Have you faced difficulties in understanding what your customers need? Do not know how to start an analysis to get more customers in the future? Integrating sentimental analysis into your strategy planning is among the best ways to know customer preferences and needs.

In this article, we will use Python to show how strategic analysis can be conducted using sentimental analysis. The article will not be enlightening without procedural examples and a mock-up audio presentation on how you can present it to relevant stakeholders.

So, let’s begin.

Table of contents

What is strategic planning?
What are the benefits of strategic planning?
Why sentimental analysis?
Sentimental analysis walkthrough
Mockup audio presentation
Audio Presentation

What is Strategic Planning?

Strategy planning is the process of assessing an organization’s current position and performance to develop effective strategies that will help the organization have a share in the existing market. It deals with the organization’s overall and long-term direction.

What are the Benefits of Strategic Planning?

Risk mitigation: Strategic planning helps organizations identify potential threats to its operation and performances. These threats can be internal or external. After identifying the potential problems, the organization develops risk mitigation strategies to counter current or future challenges.

Assessing competition: Through strategic planning, organizations can understand the competitive landscape they are facing and identify opportunities that can ensure they make substantial profit margins.

Clear Direction: Strategic planning ensures organizations align their efforts with the current market trends in order to achieve their set targets and goals.

Resource optimization. Strategic planning enables organizations to identify areas that need more resources as well as cutting down on other areas to avoid wastage.
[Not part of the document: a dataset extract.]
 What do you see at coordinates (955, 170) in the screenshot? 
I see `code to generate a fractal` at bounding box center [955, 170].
Strategic planning ultimate benefit is creating a decisive plan that aligns with the organization’s strengths while mitigating potential weaknesses and threats. The strategic planning process is dynamic and ongoing, as organizations need to adapt strategies as the industry landscape keeps evolving.

Why Sentimental Analysis?

Sentiment analysis empowers organizations and businesses to utilize their textual data to make informed decisions, improve sales and customer experience to remain competitive in their existing industries. It is an important analytical toolkit you can utilize in your strategic planning, providing valuable insights that would have been challenging to analyze because of vast amounts of textual information.
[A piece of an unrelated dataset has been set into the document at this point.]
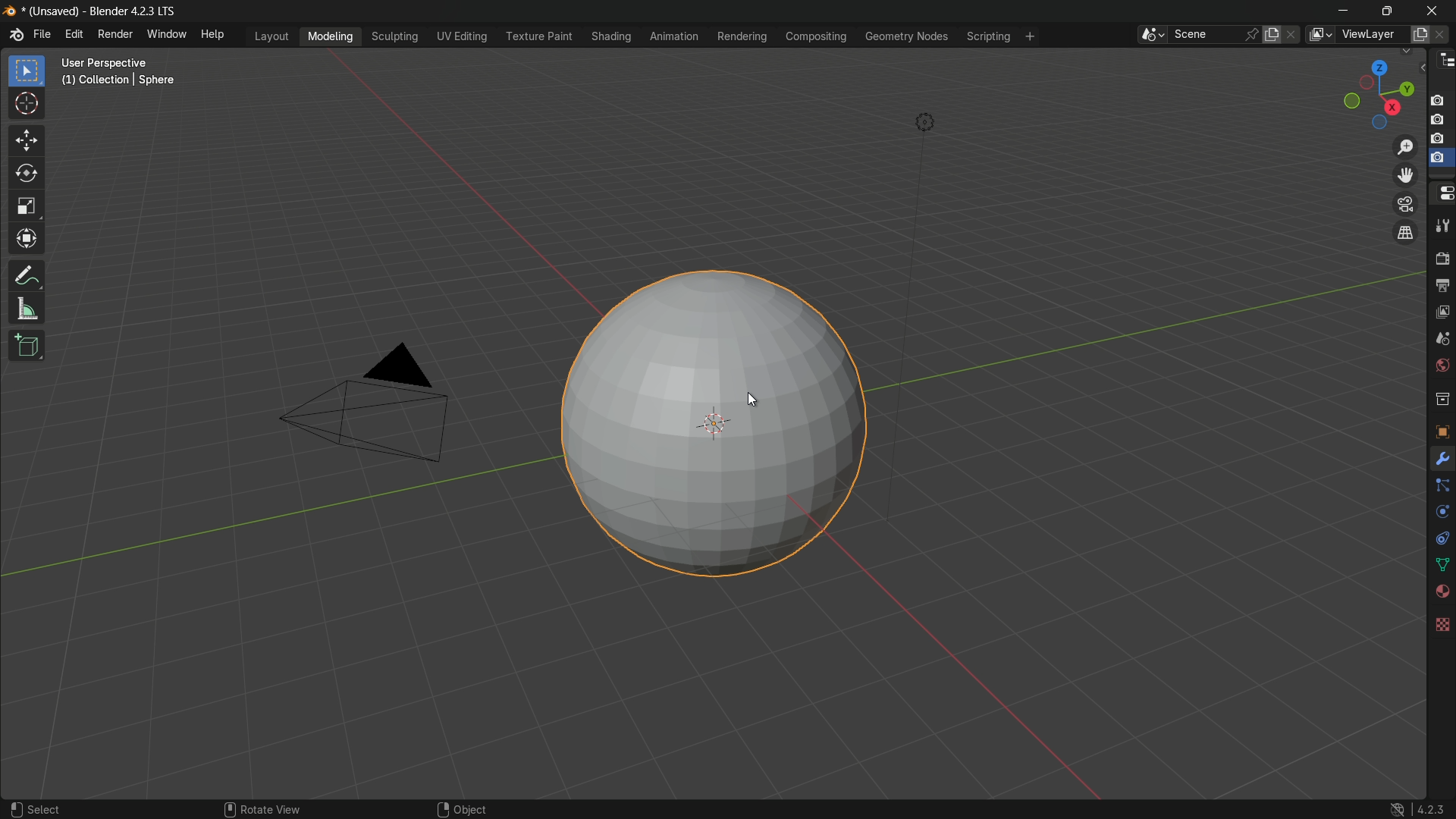  I want to click on file menu, so click(43, 36).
Sentimental Analysis Walkthrough

Let’s dive into the real action 🙂

To get started with Python, we are going to use selected data largely having sentiments about an organization’s data.
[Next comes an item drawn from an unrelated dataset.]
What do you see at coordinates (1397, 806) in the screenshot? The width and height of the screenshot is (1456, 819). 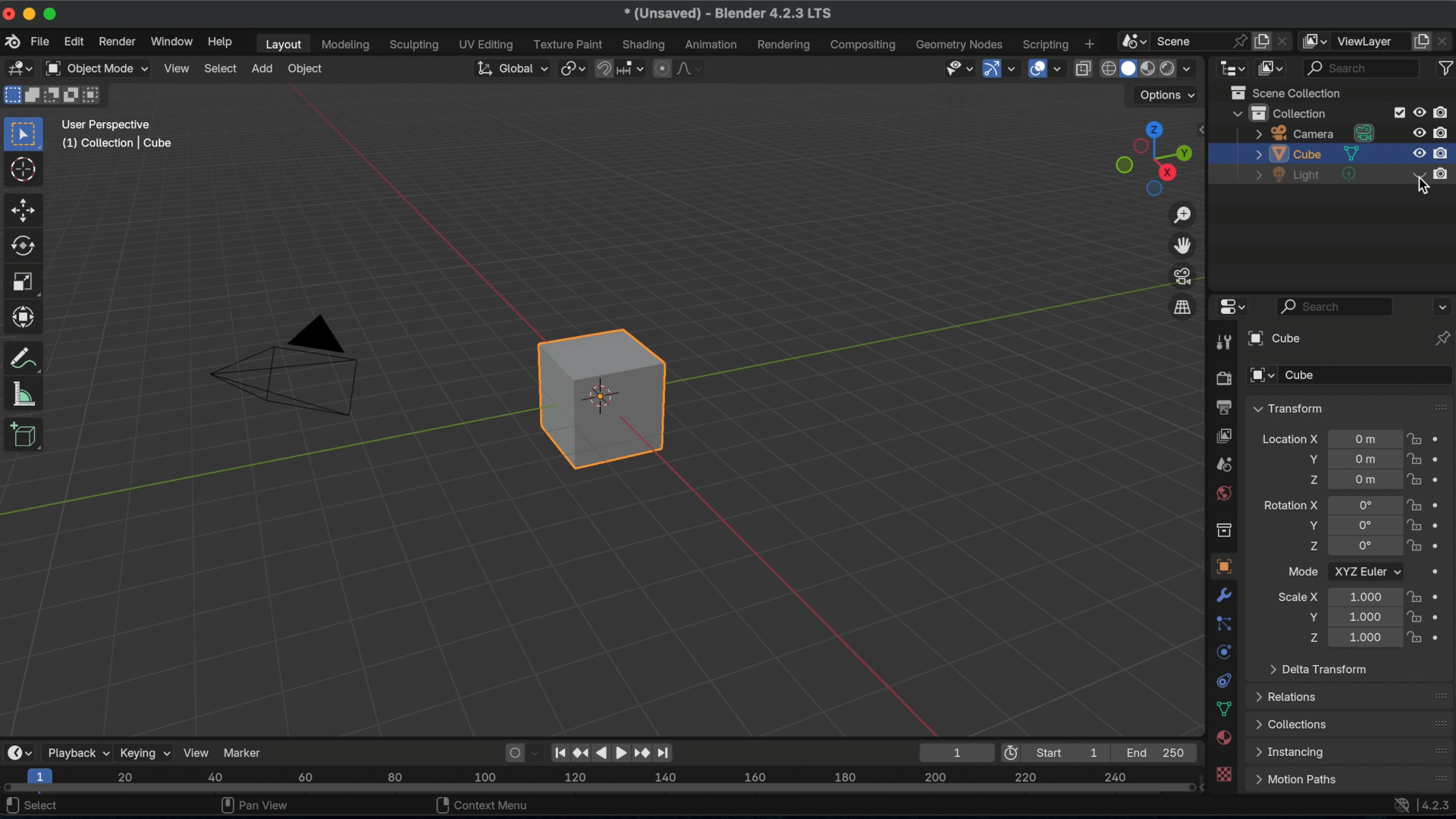 I see `online access` at bounding box center [1397, 806].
Begin the data analysis using Excel to avoid the error Key Error when running your Python codes.

Step 1: Open your Excel and paste the data

Screenshot 1

Step 2: Highlight column A, click on Data and Text to Columns

Screenshot 2

Step 3: Select Comma, Space, and Apply. The values will automatically arrange themselves in the right columns and rows.

Screenshot 3

Once you have completed the steps, ensure the values are arranged properly on the columns and rows. Save it with a .csv extension.

Output:

Screenshot 4

Next, we need to upload our saved file in Jupyter Notebook to start the simple sentimental analysis process bearing in mind the needs and requirements of a hypothetical stakeholder.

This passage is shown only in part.